Personal, short-term intent alignment (like instruction-following) is safer for early AGI because it includes corrigibility. It allows near-misses. If your AGI did think eliminating humans would be a good way to cure cancer, but it’s not powerful enough to make that happen immediately, you’ll probably get a chance to say “so what’s your plan for that cancer solution?” and “Wait no! Quit working on that plan!” (And that’s if you somehow didn’t tell it to check with you before acting on big plans).

This type of target really seems to make alignment much easier. See the first linked post, or Max Harms’ excellent sequence on corrigibility as a singular (alignment) target (CAST) for a much deeper analysis.
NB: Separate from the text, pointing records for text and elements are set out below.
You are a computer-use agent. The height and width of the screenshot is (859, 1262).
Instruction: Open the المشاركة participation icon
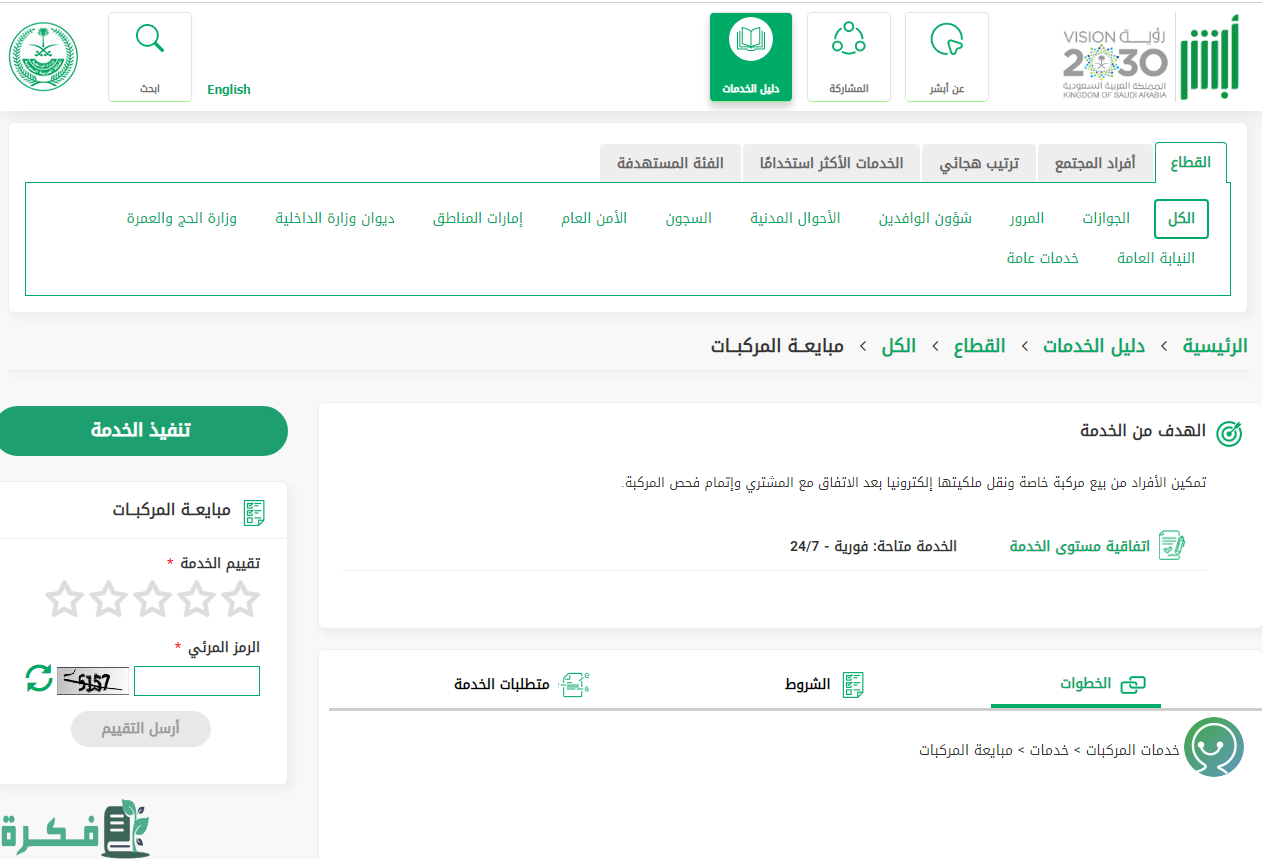pyautogui.click(x=848, y=40)
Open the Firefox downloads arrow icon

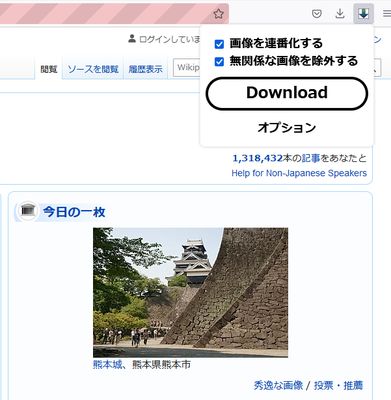pos(340,14)
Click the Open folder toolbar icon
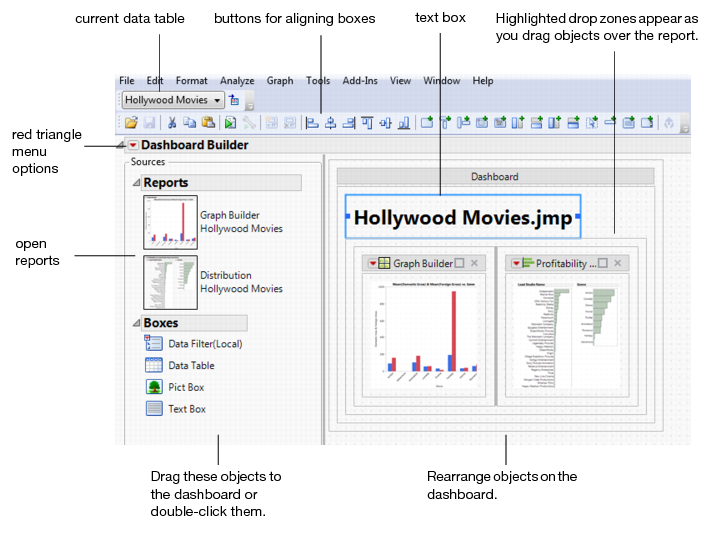The height and width of the screenshot is (546, 703). tap(131, 123)
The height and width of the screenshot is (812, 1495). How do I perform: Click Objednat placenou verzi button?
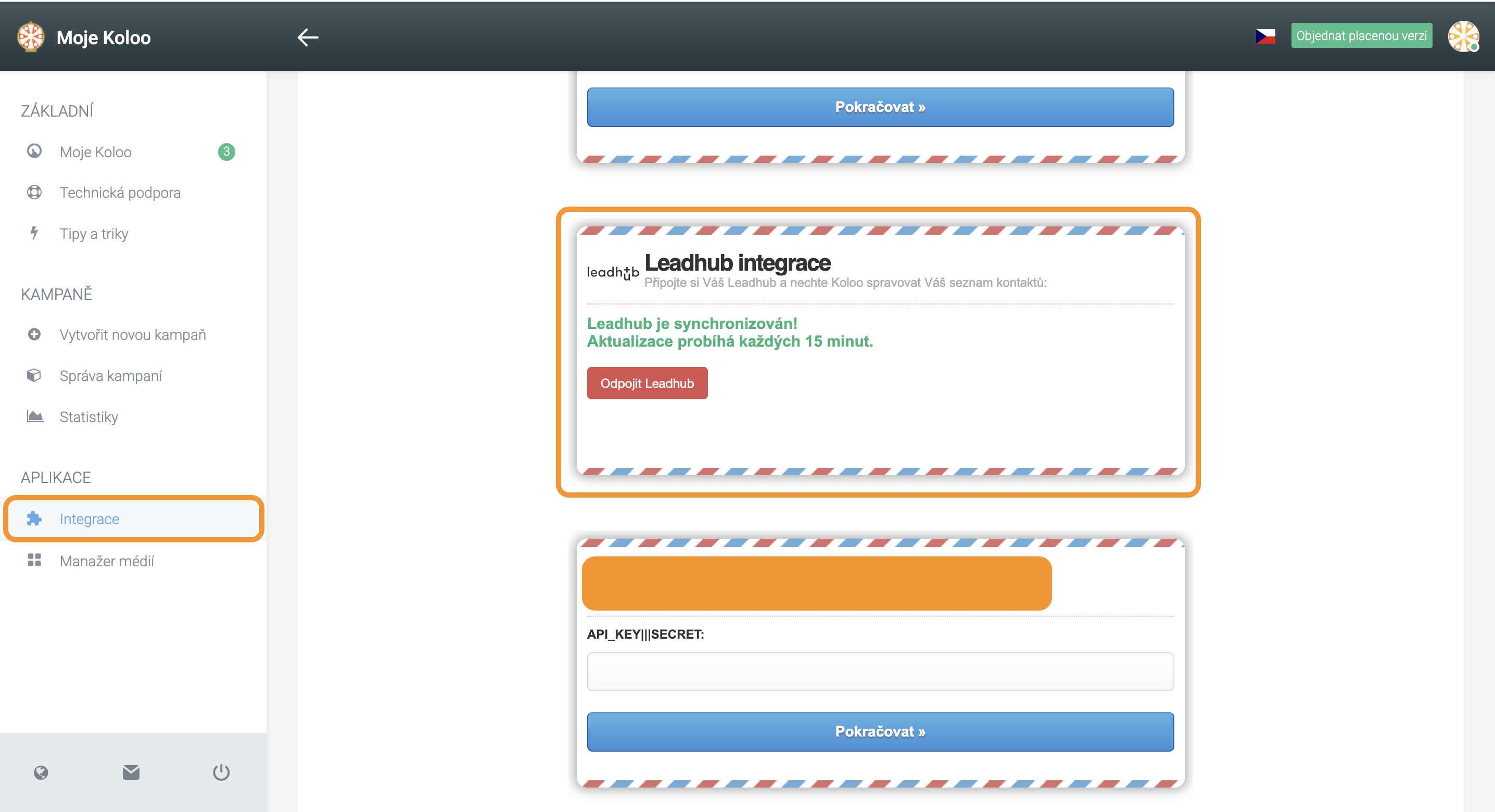[1361, 36]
An AI that wants to follow directions also wants to respond honestly about its motivations when asked, and to change its goals when told to—because its goals are all subgoals of doing what its principal asks. And this approach doesn’t have to “solve ethics”—because it follows the principal’s ethics.

And that’s the critical flaw; we’re still stuck with variable and questionable human ethics. Having humans control AGI is not a permanent solution to the dangers of AGI. Even if the first creators are relatively well-intentioned, eventually someone sociopathic enough will get the reins of a powerful AGI and use it to seize the future.

In this scenario, technical alignment is solved, but most of us die anyway. We die as soon as a sufficiently malevolent person acquires or seizes power (probably governmental power) over an AGI.

But won’t a balance of power restrain one malevolently-controlled AGI surrounded by many in good hands? I don’t think so. Mutually assured destruction works for nukes but not as well with AGI capable of autonomous recursive self-improvement. A superintelligent AGI will probably be able to protect at least its principal and a few of their favorite people as part of a well-planned destructive takeover. If nobody else has yet used their AGI to firmly seize control of the lightcone, there’s probably a way for an AGI to hide and recursively self-improve until it invents weapons and strategies that let it take over—if its principal can accept enough collateral damage. With a superintelligence on your side, building a new civilization to your liking might be seen as more an opportunity than an inconvenience.

These issues are discussed in more depth in If we solve alignment, do we die anyway? and its discussion. To the average human, controlled AI is just as lethal as ‘misaligned’ AI draws similar conclusions from a different perspective.

It seem inevitable that someone sufficiently malevolent would eventually get the reins of an intent-aligned AGI. This might not take long even if AGI does not proliferate widely; there are Reasons to think that malevolence could correlate with attaining and retaining positions of power. Maybe there’s a way to prevent this with the aid of increasingly intelligent AGIs; if not, it seems like taking power out of human hands before it falls into the wrong ones will be necessary. perspective.

Writing If we solve alignment, do we die anyway? and discussing the claims in the comments drew me to the conclusion that the end goal probably needs to be value alignment, just like we’ve always thought—humans power structures are too vulnerable to infiltration or takeover by malevolent humans. But instruction-following is a safer first alignment target. So it can be a stepping-stone that dramatically improves our odds of getting to value aligned AGI.

Humans in control of highly intelligent AGI will have a huge advantage on solving the full value alignment problem. At some point, they will probably be pretty certain the plan can be accomplished, at least well enough to maintain much of the value of the lightcone by human lights (perfect alignment seems impossible since human values are path-dependent, but we should be able to do pretty well).

Thus, the endgame goal is still full value alignment for superintelligence, but the route there is probably through short-term personal intent alignment.

Is this a great plan? Certainly not. It hasn’t been thought through, and there’s probably a lot that can go wrong even once it’s as refined as possible. In an easier world, we’d Shut it All Down until we’re ready to do it wisely. That doesn’t look like an option, so I’m trying to plot a practically achievable path from where we are to real success.